片思い7年目
◇◇◇

「あのー、美代子さん? 考えてとは言うたけど、今やのうてええで?」

 依然として正常に戻らない思考回路は、私の全ての行動をフリーズさせていた。優太の結婚を受け止めるだけで精一杯なのに、千颯の気持ちまで考えることはやっぱりできない。

「えっと、とりあえず保留でいい?」
「じらすなぁ。まぁ、こんなタイミングで言われても困るよな」

 千颯はちょっと残念そうに笑った。そして、友人の距離に戻って、三歩先を歩きながら私に話しかける。

「ほな、失恋旅行でも行こうや。お盆休み取れるんやろ?」
「千颯の奢りならいいよ」
「そらもちろん、そのつもりやで」

 冗談だよ、と背中に声をかけるも「今日はお星さんが綺麗やな」なんて聞こえないふりをされてしまった。

 駅につき、別々の改札へと向かう。人混みの中でひとりぼっちになると、優太と彼女が笑い合うシーンがフラッシュバックする。体の奥から底知れぬ不安が込み上げた。考えるより先に、千颯がいた方へと振り返る。すると、まるで私がそうすると知っていたかのように、こちらを見て手を振った。その少し寂しそうで、少し嬉しそうな柔らかく崩れた表情に心が穏やかになるのを感じ、私を飲み込みかけた不安はサッと引いていく。控え目に手を振ると、千颯はぶんぶんと身振りを大きくした。

 慰めたい、惚れてほしい、なんて言ったくせに、傷心した私をホテルに連れ込むどころか、酒を一滴も飲ませずに帰らせる千颯に、私は大事にされていると実感して素直に嬉しかった。しかし数秒後、もう優太からは貰えない物だという事実が頭をよぎって、空腹の胃が気持ち悪くなった。

「なにこれ、情緒不安定すぎ?」

 私はもう、優太以外に恋ができる気がしないのだ。
 仕事で疲れ切ったであろう大人達が揺れている電車の中で、同じように吊り革を握る。ふと、優太のニヤけ面を思い出して、大きく頭を振った。大好きなえくぼを見て、まだときめいている自分が虚しかった。
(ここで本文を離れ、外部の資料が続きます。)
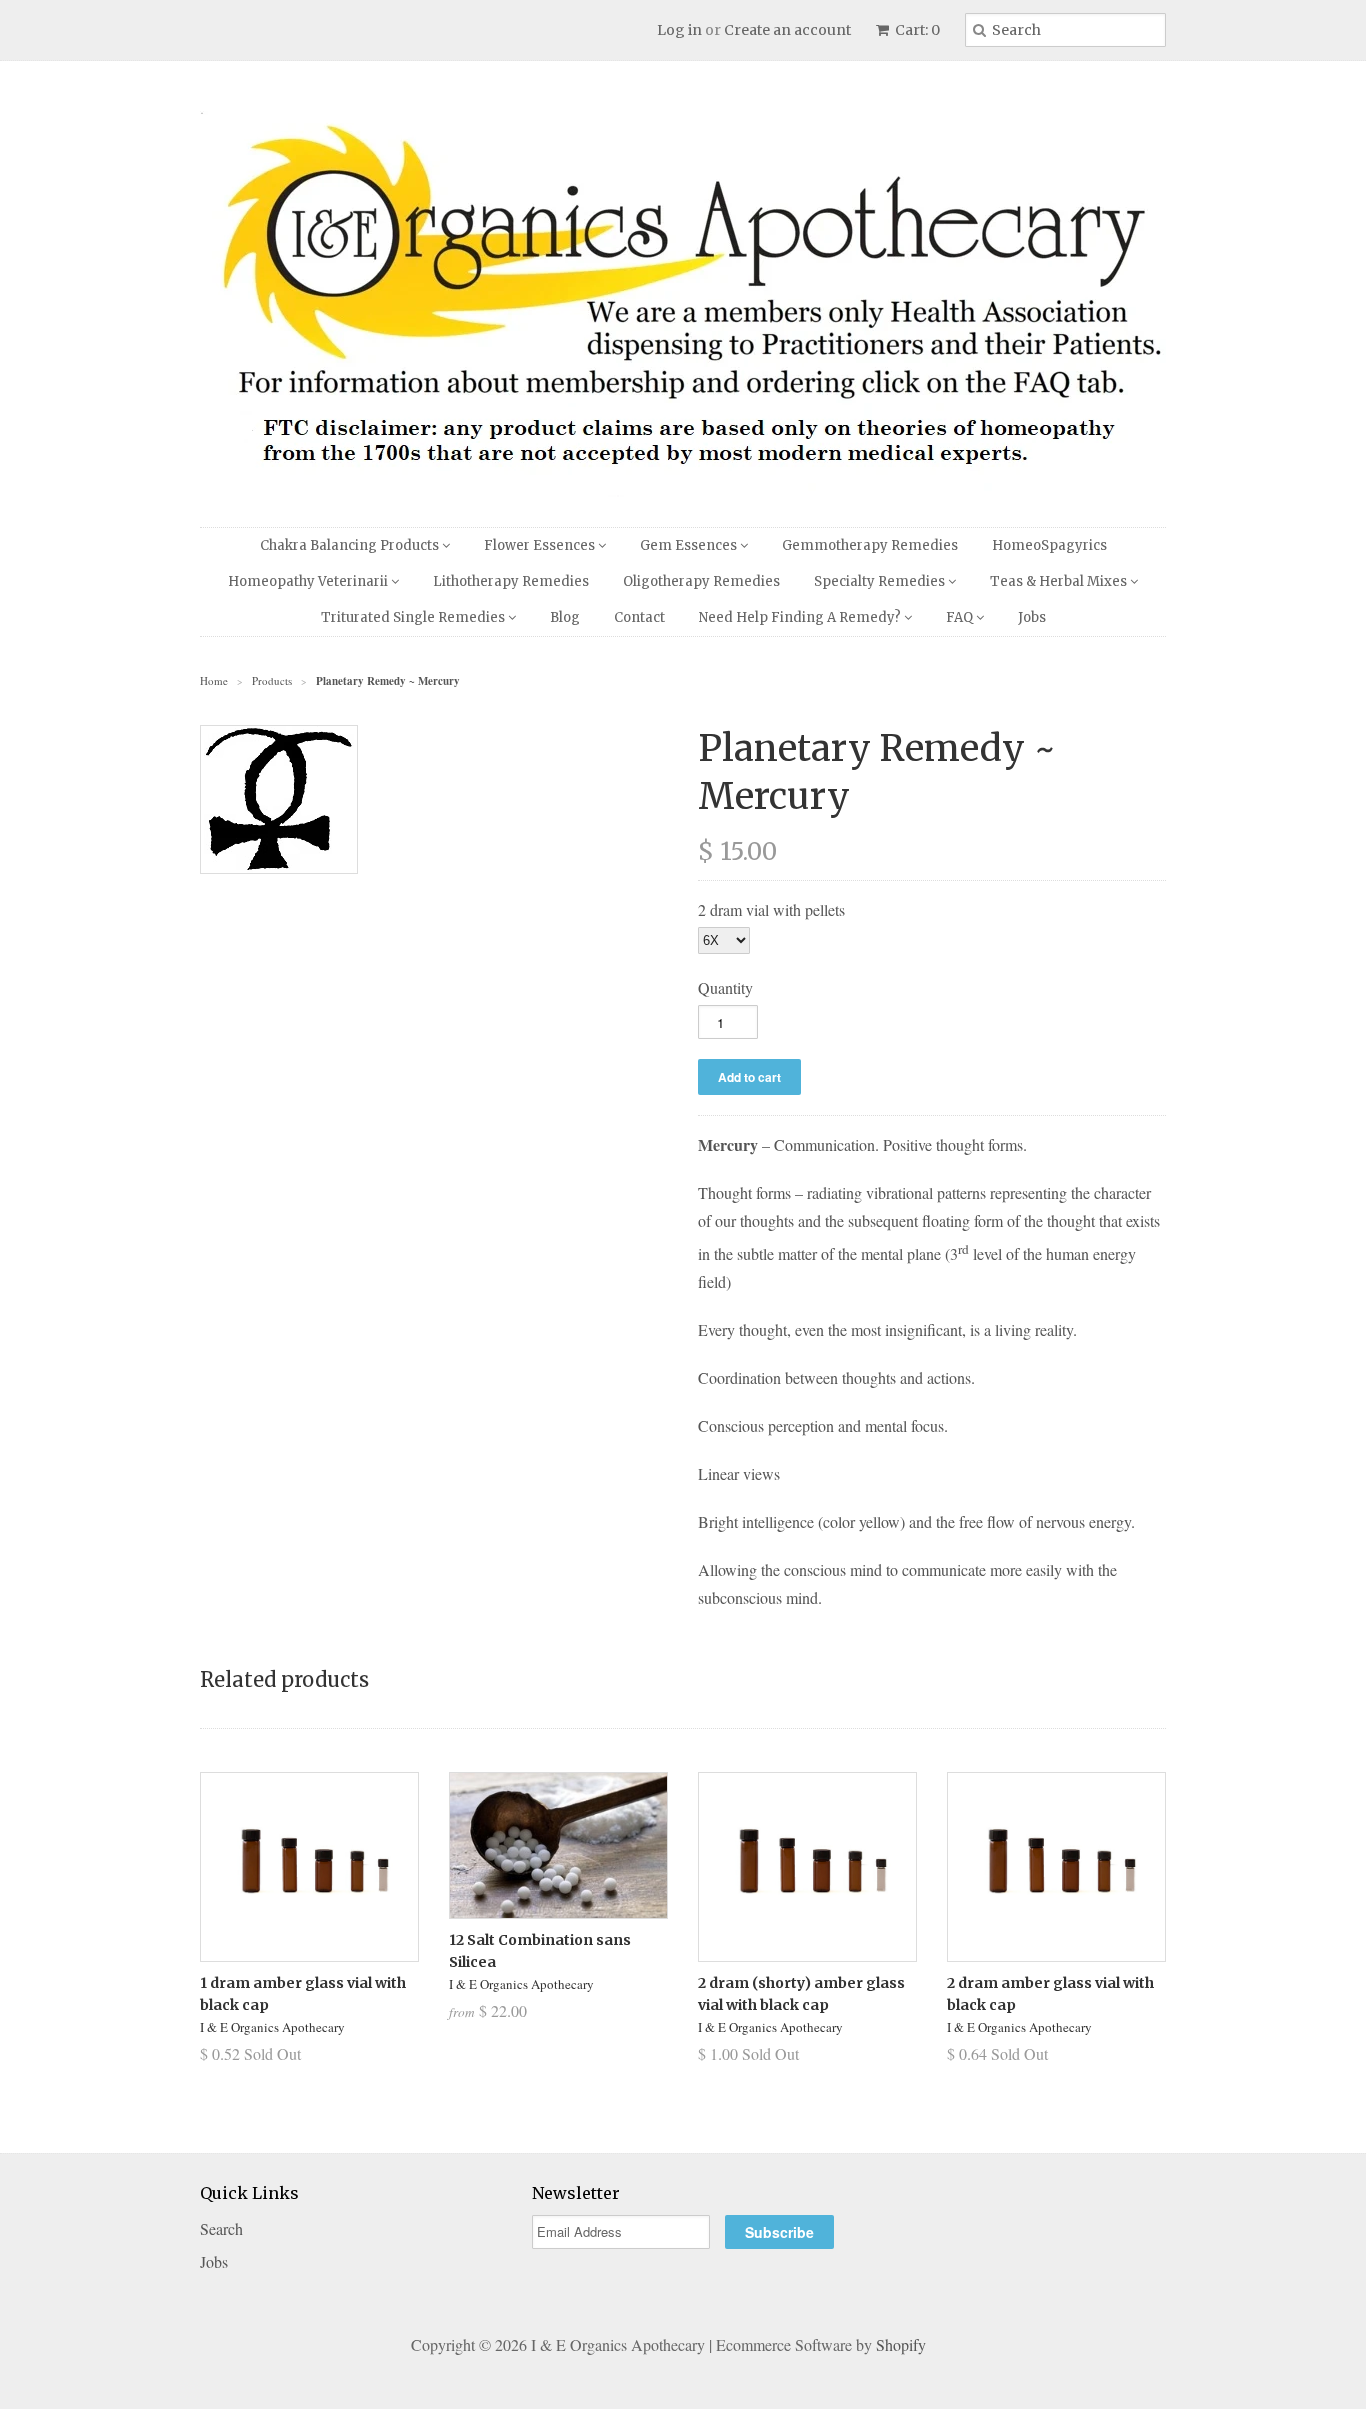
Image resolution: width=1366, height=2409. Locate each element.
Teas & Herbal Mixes (1060, 581)
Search (221, 2228)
 窓に映った自分は覇気がなく、泣きそうな顔に見える。千颯や、優太の彼女とは正反対のうねった髪の毛が、今日はいつにも増して憎たらしい。優太が彼女と付き合い始めてから縮毛矯正はやめてしまった。振り向いてもらう努力を、あの時確かに怠ったのだと気づく。ベッドに飛び込んで暴れまわりたい気持ちを抑えて、スラックスをぎゅうと強く握った。